Furthermore, with advances in ubiquitous and wearable sensing, it is possible to more objectively monitor such fluctuations in an individual’s position on the mental health continuum, offering tremendous opportunities and greater insight to better understand an individual’s needs outside their own self-reported experiences (14, 15) and help navigate them towards a healthy state of mind through personalized estimations and intervention. Depending on the severity and type of intervention, such services can be provided through a therapist-in-a-loop model or autonomously using smart guidance systems.

In this perspective paper, we propose the notion of Personalized Mental Health Navigation (MHN) as a goal-based closed-loop guidance system with the potential to contribute to a more continuous, preventative, navigational paradigm of mental health care that leverages a holistic, personalized model of the individual. We first present our vision of a MHN system and provide a high-level overview of its core components. We then provide an overview of the existing physical health navigation systems and highlight the requirements and challenges of deploying the navigational approach to the mental health domain. We also briefly discuss the existing monitoring and guidance methods that can be leveraged to realized the notion of MNH.

2. The personalized mental health navigator model

A navigational approach to health (16) can best be illustrated with a simple metaphor: imagine using a route navigator software (e.g., Google Maps) to navigate you from your current location to your desired destination. The route navigator software constantly monitors your location using GPS to estimate your current state on the map. The navigator then identifies the most efficient route (in part, based on your preference) and gives you step-by-step guidance on how to reach your destination. If you make a wrong turn, decide to make a stop, or encounter traffic, the navigator will promptly re-calibrate based on your decision or the external environment and adjust accordingly. The route navigator is an operational example of a cybernetic feedback control system (17).

Inspired by such route navigators, we propose a personalized MHN system to plan and direct the route from the user’s current mental health state to the desired state. The MHN system adopts a cybernetics approach that allows for a continuous loop of measurement, monitoring, estimation, guidance (enabled by personal models), and influence to maintain and support a person’s mental health. The science of cybernetics is centered around setting Goals and devising action sequences to accomplish and maintain those goals in the presence of disturbances: e.g., an individual’s life challenges. In this perspective article, we propose a reference architecture for such systems that includes five major modules integrated in a cybernetics structure: (i) Goals and the desired mental state, (ii) Monitor, (iii) Mental Health Estimation, (iv) Personal Models, and (v) Guidance. A view of the system—including the modules and their interactions—is illustrated in Figure 1. In the sections that follow, we describe the modules in detail.

Figure 1.

Figure 1

The personalized Mental Health Navigator (MHN) system enabled by a goal-based closed-loop guidance.

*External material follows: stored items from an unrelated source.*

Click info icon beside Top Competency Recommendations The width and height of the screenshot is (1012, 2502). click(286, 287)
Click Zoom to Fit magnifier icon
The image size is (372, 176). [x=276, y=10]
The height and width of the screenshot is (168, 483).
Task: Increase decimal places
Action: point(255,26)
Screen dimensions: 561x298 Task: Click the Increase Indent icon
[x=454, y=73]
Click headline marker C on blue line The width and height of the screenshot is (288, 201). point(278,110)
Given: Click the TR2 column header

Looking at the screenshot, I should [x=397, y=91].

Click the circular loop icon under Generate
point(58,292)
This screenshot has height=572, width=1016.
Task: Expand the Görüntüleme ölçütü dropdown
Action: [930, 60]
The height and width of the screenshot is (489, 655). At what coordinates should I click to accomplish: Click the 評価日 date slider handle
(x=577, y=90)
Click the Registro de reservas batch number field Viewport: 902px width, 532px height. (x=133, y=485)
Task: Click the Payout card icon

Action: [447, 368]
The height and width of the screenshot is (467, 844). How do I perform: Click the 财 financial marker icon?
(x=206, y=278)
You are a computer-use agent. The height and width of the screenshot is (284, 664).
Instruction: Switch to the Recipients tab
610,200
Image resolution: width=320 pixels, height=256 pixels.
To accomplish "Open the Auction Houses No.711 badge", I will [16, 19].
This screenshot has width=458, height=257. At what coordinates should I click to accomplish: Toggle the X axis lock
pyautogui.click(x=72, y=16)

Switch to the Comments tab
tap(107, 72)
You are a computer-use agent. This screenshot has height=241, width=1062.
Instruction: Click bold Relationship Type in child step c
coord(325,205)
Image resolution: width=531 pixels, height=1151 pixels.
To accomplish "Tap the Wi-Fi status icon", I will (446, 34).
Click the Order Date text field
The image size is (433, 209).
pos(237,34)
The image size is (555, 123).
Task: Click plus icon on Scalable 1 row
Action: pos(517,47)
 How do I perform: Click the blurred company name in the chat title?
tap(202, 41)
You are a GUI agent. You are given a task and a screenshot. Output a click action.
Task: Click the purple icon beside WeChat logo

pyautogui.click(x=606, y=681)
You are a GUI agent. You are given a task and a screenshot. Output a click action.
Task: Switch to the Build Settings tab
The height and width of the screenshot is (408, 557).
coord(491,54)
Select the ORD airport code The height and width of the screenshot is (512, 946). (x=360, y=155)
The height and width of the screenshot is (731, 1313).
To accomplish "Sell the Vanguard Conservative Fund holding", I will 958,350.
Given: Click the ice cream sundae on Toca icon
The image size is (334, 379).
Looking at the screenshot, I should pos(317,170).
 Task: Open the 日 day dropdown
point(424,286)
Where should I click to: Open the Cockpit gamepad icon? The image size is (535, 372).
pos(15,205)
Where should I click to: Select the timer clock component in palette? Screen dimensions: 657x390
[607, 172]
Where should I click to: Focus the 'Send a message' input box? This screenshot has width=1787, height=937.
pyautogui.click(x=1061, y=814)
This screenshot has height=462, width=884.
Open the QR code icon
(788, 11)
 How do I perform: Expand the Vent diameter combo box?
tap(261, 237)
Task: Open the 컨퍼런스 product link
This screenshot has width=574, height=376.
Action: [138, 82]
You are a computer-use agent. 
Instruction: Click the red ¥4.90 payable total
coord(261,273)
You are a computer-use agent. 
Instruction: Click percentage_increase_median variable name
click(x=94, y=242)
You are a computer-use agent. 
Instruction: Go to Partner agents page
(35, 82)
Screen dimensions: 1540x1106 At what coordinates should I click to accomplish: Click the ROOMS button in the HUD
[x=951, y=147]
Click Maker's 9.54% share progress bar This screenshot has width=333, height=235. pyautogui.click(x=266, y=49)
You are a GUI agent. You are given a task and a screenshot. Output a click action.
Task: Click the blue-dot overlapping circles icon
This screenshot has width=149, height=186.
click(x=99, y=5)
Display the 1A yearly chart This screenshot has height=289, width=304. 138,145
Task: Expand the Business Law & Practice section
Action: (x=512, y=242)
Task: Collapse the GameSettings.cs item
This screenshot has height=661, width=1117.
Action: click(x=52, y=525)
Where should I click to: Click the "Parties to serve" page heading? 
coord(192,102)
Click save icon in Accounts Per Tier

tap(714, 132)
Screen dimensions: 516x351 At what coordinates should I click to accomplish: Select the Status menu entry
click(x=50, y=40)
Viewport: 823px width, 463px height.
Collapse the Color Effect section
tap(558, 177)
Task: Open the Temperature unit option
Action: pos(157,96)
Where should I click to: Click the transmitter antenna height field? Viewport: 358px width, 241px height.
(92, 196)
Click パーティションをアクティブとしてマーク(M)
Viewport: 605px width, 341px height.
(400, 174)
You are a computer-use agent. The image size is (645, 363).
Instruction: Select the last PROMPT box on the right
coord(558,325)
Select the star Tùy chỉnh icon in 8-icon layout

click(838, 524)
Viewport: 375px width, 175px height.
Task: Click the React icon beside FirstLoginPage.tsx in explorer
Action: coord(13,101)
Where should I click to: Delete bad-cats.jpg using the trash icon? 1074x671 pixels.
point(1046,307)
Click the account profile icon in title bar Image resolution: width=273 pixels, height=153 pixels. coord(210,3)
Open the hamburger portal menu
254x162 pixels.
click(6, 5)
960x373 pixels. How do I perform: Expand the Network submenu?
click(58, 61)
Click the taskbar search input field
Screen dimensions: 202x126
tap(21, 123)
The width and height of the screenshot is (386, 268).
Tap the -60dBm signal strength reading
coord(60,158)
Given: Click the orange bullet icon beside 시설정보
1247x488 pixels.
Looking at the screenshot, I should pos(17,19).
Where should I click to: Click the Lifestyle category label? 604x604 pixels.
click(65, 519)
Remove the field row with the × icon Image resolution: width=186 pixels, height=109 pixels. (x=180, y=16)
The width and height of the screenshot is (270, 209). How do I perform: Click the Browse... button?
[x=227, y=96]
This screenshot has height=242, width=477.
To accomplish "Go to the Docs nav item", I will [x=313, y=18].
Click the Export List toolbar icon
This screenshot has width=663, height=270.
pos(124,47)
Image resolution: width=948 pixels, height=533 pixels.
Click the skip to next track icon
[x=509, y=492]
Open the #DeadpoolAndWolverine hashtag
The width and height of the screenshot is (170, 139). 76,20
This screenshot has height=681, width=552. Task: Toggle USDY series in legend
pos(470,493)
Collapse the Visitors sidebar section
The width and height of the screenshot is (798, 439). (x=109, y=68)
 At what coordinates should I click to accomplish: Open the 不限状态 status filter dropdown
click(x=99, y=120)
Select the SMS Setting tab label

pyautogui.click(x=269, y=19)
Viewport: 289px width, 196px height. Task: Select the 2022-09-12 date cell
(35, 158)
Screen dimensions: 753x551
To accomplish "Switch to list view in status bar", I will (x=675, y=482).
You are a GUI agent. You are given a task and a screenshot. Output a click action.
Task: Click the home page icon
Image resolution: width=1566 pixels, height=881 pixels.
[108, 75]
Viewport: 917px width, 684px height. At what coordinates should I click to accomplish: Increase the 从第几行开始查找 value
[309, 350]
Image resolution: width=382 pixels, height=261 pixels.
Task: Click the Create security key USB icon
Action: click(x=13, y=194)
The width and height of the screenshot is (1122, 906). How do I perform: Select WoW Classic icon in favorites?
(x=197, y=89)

2.1. Goals and the desired mental state

Goals and desired mental state are the core of the MHN system. A personalized MHN system aims to capture, store, and keep track of the desired mental states and goals, which interact with the other modules. Mental state is a high-dimensional space referring to cognitions (thoughts and beliefs) and emotions (feelings and moods) that can comprise an individual’s experience. Individuals are motivated by conscious and unconscious goals that are then reflected in changes within their physical and mental states (18). The goals and desired mental states can consist of basic needs (e.g., sleep) or more complex goals (e.g., running for government to enact change) that altogether may play a role in the individual’s health and well-being. Events elicit a response within the individual that then leads to behaviors based on how the individual appraises the events (19). More broadly, individuals are motivated to seek enjoyable hedonic states through pursuing certain activities (e.g., by spending time with loved ones) or engage in behaviors that expose the individual to challenge or stress (e.g., studying for an important exam) if they recognize that it will benefit their long-term goals. In the context of mental health, life challenges or barriers to goal attainment can be considered as disturbances.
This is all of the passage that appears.